EXERCISE SET
- a) Using the biography of Michele Giordano, explain why the account of his time in Matera also names the Roman Catholic Archdiocese of Matera-Irsina.
- b) Update the biography of Michele Giordano by writing out the passage that begins at "In 1971 Pope" and stops after "Cardinal Crescenzio Sepe.", with "retired" changed to "stepped down".

SUPPLIED TEXT

Michele Giordano (26 September 1930 – 2 December 2010) was an Italian Roman Catholic prelate, who was the Archbishop of Naples and a cardinal-priest.

Biography 
Giordano was born at Sant'Arcangelo, in Basilicata. He was educated at the Minor Seminary in Potenza and later at the Pontifical Regional Seminary, Salerno and finally at the Pontifical Inter-regional Seminary, Posillipo. He was ordained to the priesthood on 5 July 1953. He served from 1953 to 1971 successively in the diocese of Anglona-Tursi as pastor; director of the center for social studies; diocesan assistant of the Catholic Action; professor of religion; vicar general. He was created Chaplain of His Holiness on 23 February 1968.

In 1971 Pope Paul VI named him as the titular bishop of Lari Castello and the Auxiliary Bishop of Matera, and, in 1974, as the Archbishop of Matera; it was eventually renamed as the Roman Catholic Archdiocese of Matera-Irsina. He obtained the title of Metropolitan Archbishop of the Roman Catholic Archdiocese of Naples in 1987. The following year Pope John Paul II created him Cardinal-Priest of San Gioacchino ai Prati di Castello. He retired in May 2006, and was succeeded by Cardinal Crescenzio Sepe.

GIVEN INFORMATION

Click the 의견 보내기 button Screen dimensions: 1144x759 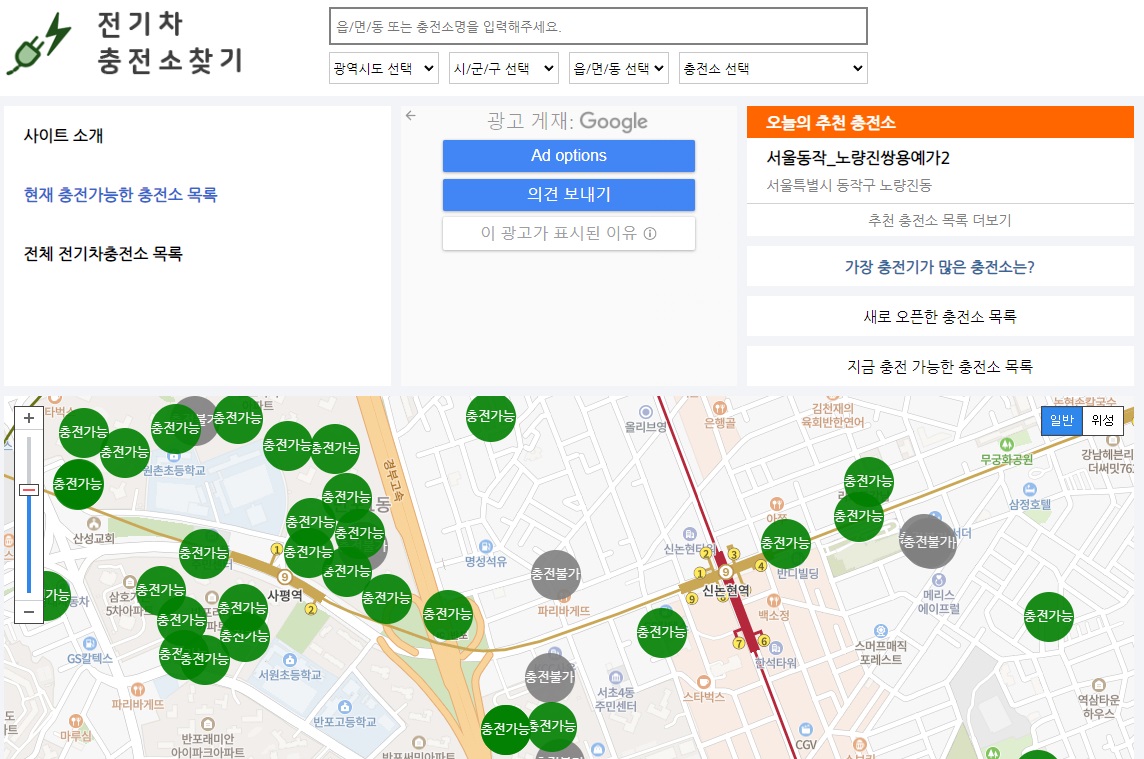click(568, 195)
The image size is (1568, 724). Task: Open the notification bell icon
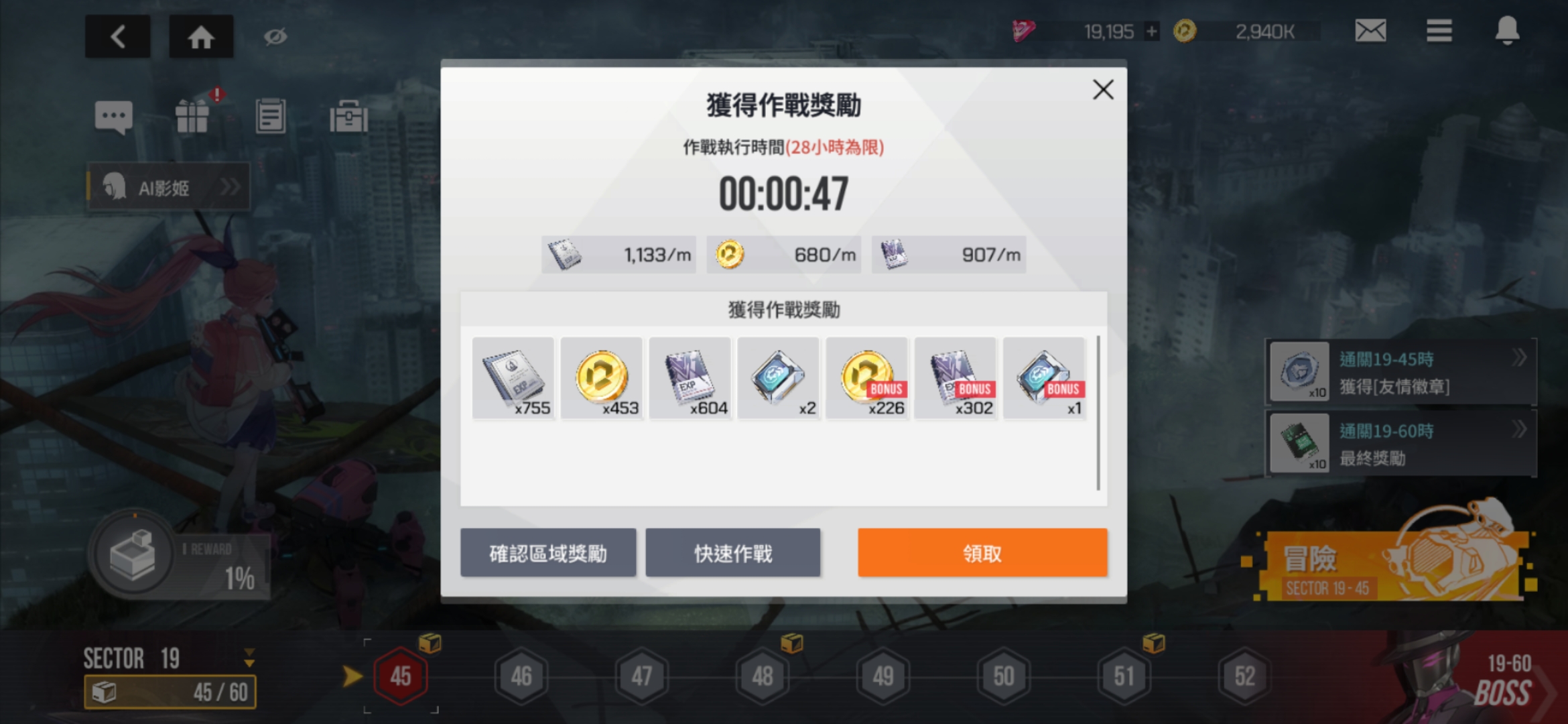[1507, 30]
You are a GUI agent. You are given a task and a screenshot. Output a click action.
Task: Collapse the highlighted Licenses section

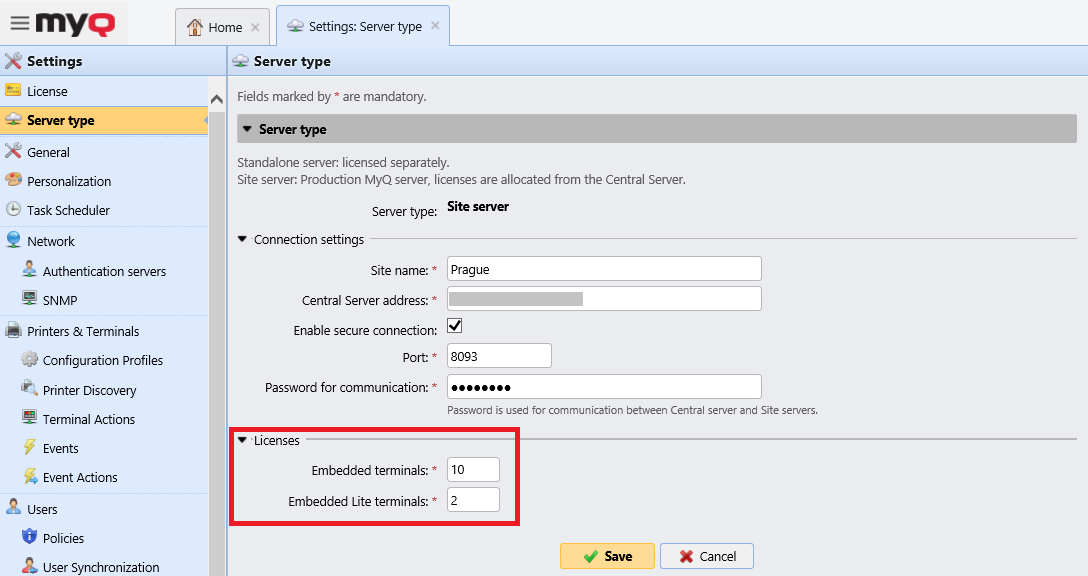click(242, 440)
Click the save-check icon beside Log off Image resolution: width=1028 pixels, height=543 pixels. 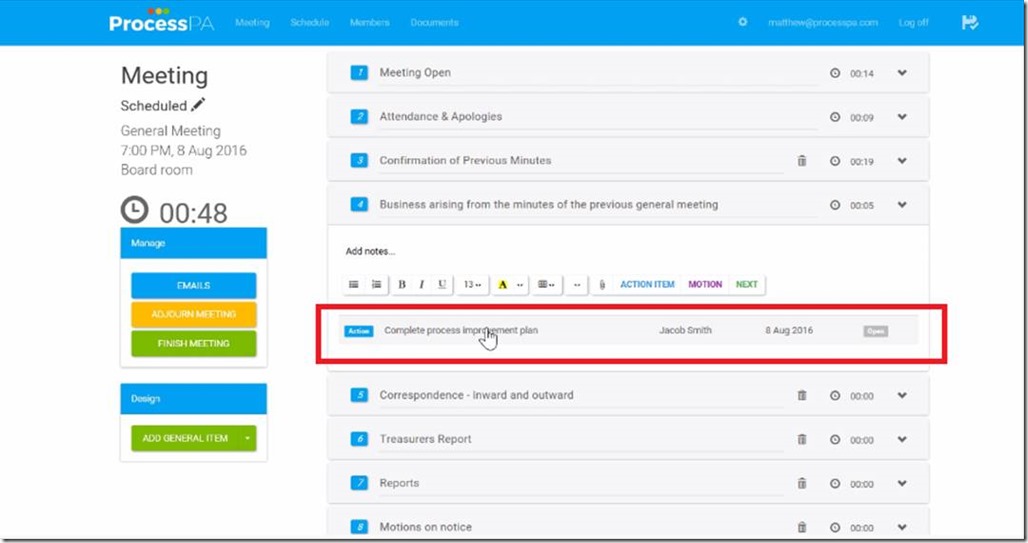[x=969, y=22]
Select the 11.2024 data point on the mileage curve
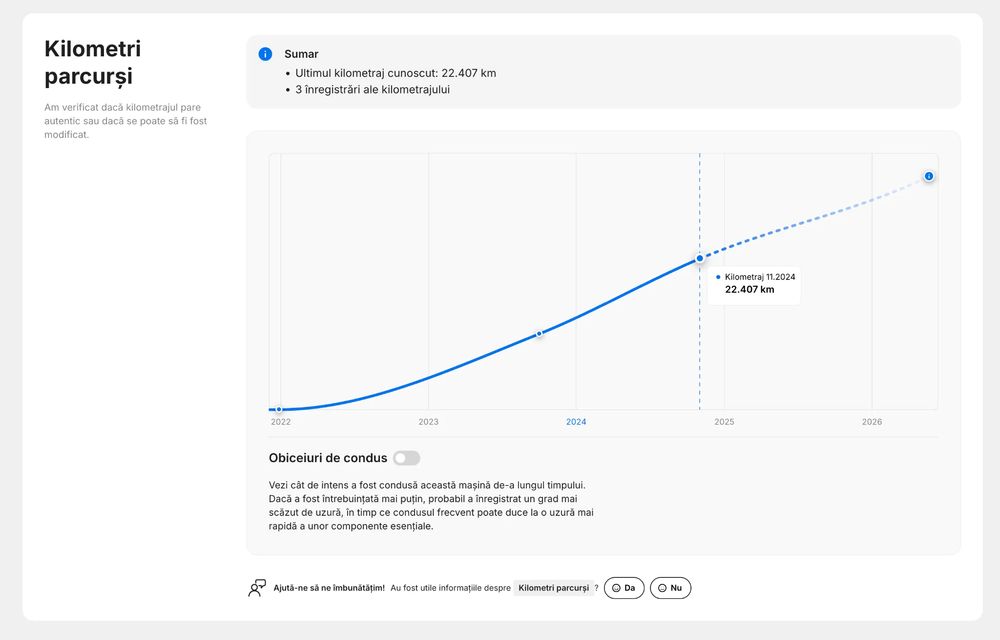 (700, 258)
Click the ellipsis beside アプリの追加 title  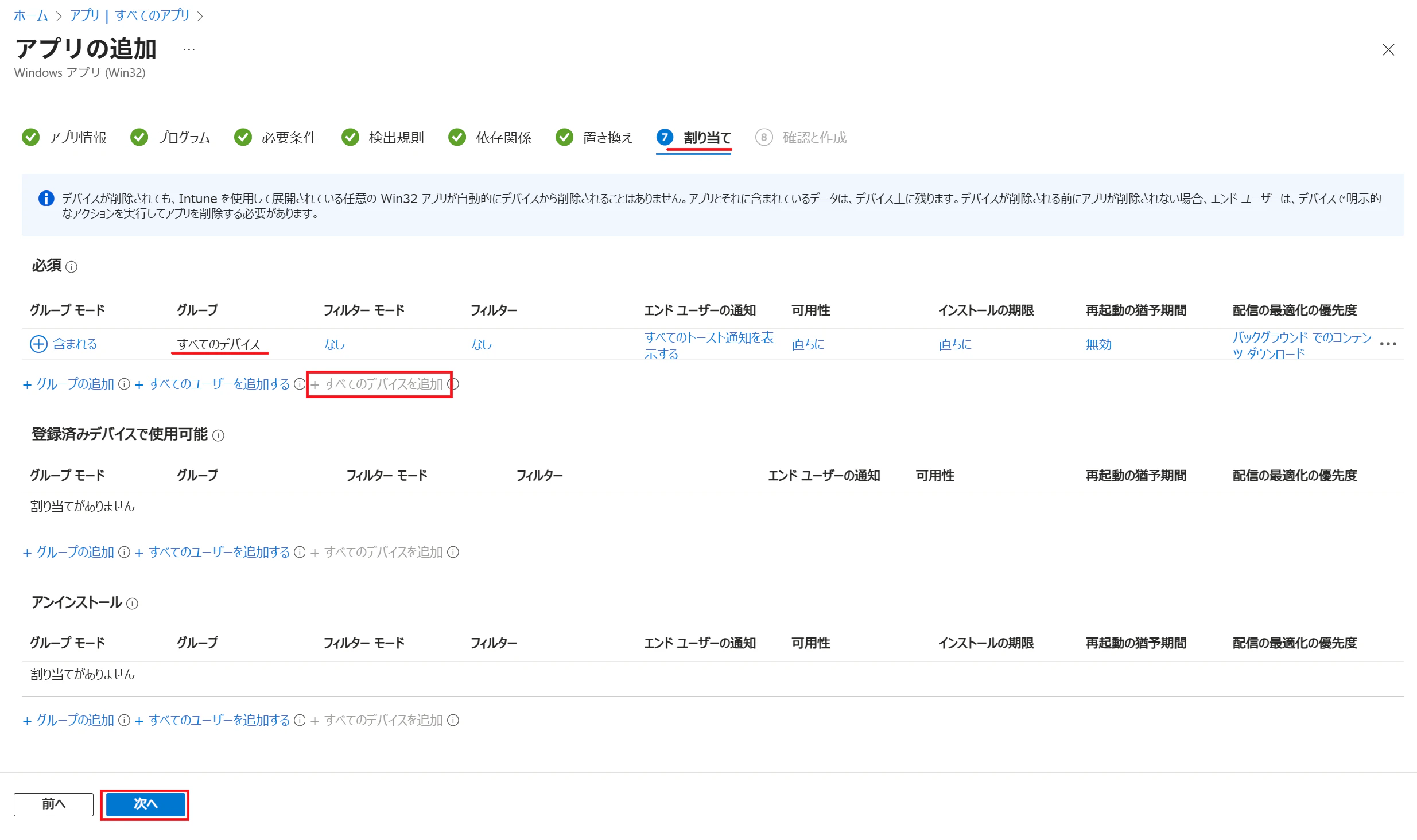click(x=189, y=50)
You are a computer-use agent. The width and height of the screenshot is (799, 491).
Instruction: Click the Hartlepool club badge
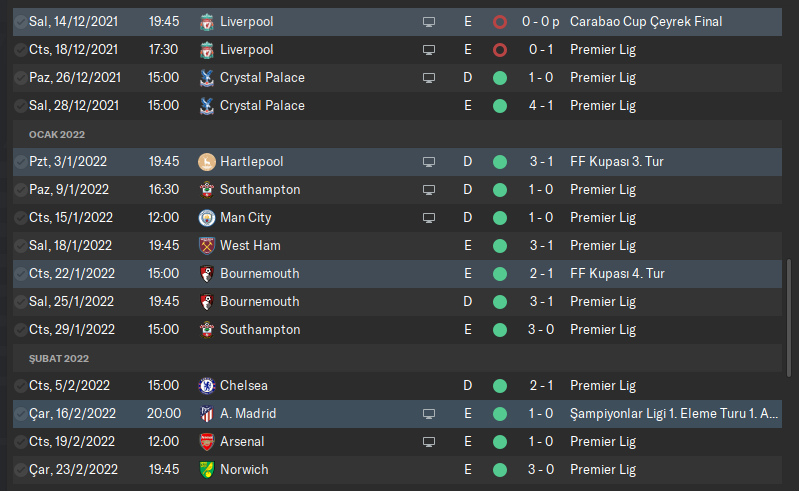207,161
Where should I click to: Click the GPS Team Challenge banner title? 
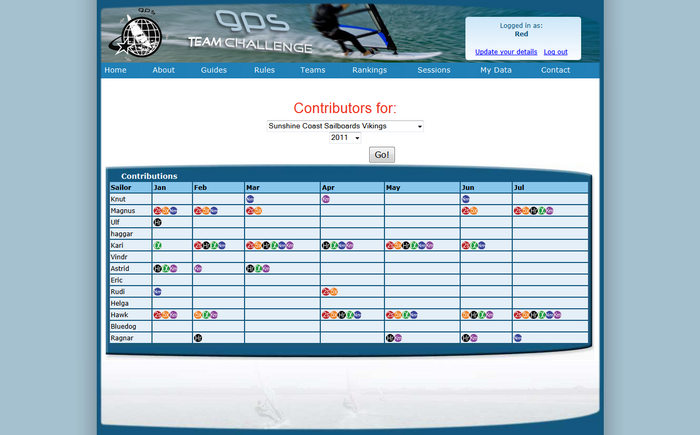coord(250,35)
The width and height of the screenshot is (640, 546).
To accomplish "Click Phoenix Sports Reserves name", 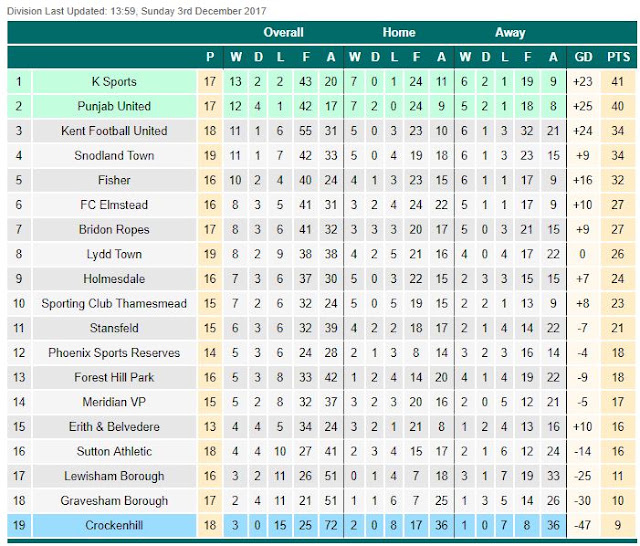I will [x=114, y=353].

LIST OF SOLUTIONS
- a) It names that archdiocese because the Archdiocese of Matera, which he led as archbishop from 1974, was eventually renamed the Roman Catholic Archdiocese of Matera-Irsina.

- b)
In 1971 Pope Paul VI named him as the titular bishop of Lari Castello and the Auxiliary Bishop of Matera, and, in 1974, as the Archbishop of Matera; it was eventually renamed as the Roman Catholic Archdiocese of Matera-Irsina. He obtained the title of Metropolitan Archbishop of the Roman Catholic Archdiocese of Naples in 1987. The following year Pope John Paul II created him Cardinal-Priest of San Gioacchino ai Prati di Castello. He stepped down in May 2006, and was succeeded by Cardinal Crescenzio Sepe.